How to complete this task: Where does the string "Dust" occur in the records? Copy each line that holds it.
------------------------------------------------
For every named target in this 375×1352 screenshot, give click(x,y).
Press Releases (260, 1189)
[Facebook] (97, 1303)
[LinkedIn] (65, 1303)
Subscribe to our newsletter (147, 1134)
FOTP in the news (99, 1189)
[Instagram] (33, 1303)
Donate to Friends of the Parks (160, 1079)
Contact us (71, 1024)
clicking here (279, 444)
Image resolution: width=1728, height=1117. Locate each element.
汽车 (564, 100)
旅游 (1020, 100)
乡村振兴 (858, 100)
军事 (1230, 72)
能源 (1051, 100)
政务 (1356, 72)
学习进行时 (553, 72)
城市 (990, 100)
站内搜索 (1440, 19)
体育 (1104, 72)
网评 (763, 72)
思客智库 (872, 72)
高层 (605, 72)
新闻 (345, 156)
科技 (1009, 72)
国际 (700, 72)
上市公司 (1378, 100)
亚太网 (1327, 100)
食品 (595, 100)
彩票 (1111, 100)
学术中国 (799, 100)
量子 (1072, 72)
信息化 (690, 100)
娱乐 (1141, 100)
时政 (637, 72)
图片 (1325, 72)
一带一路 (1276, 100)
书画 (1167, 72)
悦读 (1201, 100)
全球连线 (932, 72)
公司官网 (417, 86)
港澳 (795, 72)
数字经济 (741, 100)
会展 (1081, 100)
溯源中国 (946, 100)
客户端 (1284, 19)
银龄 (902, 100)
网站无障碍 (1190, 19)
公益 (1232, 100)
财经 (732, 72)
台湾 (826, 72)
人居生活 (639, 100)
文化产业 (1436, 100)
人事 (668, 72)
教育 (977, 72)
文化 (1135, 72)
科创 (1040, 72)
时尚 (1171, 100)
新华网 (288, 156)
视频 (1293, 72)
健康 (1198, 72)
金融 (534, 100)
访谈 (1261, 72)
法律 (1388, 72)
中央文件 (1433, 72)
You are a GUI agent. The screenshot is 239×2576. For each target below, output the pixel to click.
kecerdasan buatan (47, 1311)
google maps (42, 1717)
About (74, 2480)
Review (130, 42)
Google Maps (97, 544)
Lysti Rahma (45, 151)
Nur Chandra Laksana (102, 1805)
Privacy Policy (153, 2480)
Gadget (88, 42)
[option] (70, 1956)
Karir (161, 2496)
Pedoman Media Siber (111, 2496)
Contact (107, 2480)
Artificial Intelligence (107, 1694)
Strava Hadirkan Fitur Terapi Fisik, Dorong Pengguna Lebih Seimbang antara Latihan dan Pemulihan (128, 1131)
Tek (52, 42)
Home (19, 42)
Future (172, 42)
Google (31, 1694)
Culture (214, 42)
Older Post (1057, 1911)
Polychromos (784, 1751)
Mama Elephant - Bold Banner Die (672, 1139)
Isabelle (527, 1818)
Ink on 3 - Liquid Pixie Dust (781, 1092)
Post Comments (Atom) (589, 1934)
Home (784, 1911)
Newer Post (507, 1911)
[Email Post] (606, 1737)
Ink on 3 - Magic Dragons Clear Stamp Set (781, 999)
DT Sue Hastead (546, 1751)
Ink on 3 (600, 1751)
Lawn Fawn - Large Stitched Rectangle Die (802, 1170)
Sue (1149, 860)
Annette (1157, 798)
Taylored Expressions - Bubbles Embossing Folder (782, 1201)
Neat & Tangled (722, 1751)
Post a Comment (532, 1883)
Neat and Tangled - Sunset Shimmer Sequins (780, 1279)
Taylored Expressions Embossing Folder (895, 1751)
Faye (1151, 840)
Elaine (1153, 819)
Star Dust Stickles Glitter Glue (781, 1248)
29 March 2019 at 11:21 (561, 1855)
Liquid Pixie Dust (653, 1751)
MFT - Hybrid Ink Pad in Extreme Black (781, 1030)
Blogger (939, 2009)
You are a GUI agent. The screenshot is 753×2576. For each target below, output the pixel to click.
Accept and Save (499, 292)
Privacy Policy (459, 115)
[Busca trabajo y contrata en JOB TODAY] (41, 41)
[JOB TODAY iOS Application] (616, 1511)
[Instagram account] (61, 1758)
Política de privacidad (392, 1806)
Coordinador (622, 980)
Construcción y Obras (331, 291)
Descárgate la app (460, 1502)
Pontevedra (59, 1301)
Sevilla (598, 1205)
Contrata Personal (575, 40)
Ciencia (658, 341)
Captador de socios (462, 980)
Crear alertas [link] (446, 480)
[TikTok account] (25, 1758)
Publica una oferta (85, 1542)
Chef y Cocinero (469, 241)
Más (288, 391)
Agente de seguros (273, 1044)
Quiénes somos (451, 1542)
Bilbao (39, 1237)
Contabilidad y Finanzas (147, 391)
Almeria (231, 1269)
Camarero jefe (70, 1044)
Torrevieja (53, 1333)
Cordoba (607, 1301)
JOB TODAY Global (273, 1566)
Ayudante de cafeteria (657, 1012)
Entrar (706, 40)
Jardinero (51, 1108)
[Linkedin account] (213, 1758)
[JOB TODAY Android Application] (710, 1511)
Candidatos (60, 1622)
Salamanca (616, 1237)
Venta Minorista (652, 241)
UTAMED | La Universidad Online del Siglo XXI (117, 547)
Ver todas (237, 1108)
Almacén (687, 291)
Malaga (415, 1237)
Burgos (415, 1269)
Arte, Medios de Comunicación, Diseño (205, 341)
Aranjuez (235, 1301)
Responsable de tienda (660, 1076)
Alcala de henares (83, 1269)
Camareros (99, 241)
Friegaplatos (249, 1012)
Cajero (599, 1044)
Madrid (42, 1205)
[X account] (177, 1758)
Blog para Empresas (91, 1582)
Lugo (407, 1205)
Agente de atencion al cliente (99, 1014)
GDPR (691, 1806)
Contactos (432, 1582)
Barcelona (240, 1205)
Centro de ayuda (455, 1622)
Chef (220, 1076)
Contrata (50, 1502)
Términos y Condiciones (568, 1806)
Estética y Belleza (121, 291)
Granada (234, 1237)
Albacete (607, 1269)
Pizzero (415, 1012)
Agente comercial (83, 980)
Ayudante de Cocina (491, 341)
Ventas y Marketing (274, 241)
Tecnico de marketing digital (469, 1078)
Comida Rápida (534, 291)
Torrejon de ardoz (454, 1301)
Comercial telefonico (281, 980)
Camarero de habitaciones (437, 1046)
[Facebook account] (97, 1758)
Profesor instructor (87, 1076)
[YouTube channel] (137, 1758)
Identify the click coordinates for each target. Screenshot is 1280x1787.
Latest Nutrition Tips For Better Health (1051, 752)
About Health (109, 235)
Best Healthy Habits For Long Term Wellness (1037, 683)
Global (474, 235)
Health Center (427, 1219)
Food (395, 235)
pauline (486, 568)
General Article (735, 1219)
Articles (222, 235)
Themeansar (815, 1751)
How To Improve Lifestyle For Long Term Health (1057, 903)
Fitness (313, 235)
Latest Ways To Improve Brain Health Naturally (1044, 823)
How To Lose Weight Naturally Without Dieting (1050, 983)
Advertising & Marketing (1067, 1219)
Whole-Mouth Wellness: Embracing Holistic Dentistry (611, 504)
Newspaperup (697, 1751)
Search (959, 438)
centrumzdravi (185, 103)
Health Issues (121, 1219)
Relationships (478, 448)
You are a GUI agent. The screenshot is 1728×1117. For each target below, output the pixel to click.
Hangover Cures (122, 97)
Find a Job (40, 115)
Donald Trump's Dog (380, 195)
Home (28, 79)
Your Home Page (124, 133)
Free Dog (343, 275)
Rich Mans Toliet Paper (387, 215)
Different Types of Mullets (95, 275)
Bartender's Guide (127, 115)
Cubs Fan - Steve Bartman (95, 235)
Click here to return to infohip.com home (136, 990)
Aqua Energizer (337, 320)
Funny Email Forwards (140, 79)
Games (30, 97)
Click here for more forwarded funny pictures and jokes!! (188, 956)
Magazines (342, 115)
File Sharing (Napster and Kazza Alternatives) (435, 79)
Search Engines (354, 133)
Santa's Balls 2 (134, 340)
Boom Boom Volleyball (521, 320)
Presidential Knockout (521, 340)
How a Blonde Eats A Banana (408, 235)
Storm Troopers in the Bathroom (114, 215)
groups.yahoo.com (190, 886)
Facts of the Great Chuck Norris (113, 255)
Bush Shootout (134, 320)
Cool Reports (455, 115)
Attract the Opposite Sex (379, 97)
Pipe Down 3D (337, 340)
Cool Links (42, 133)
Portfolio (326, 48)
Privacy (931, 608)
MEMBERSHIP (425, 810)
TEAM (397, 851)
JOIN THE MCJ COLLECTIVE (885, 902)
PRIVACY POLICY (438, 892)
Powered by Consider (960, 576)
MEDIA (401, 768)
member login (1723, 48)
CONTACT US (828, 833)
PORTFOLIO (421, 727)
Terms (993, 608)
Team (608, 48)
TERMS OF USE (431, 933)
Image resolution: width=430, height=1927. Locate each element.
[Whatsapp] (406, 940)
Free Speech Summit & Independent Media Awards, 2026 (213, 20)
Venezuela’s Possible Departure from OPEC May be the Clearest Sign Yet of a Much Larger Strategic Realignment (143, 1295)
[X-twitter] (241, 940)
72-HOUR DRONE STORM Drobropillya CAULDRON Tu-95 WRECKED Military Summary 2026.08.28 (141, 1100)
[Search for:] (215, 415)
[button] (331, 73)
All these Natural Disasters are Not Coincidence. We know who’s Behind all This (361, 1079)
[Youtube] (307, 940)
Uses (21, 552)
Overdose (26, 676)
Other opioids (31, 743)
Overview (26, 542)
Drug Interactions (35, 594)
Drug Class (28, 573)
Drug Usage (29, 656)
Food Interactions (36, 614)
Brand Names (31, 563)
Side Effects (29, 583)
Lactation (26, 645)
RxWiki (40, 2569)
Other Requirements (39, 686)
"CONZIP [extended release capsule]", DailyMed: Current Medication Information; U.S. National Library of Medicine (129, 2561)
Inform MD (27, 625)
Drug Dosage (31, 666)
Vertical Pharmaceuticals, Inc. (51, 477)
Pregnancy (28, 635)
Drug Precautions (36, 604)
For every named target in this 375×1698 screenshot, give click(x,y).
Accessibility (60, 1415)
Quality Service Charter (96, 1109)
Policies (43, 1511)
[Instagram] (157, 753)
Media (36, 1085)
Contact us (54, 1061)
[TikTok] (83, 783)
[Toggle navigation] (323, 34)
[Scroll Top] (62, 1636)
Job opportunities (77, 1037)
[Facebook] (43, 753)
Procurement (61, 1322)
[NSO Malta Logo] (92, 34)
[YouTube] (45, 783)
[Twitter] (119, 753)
------------------------------------------------
Output of the task:
Ink on 3 - Liquid Pixie Dust (781, 1092)
Star Dust Stickles Glitter Glue (781, 1248)
Liquid Pixie Dust (653, 1751)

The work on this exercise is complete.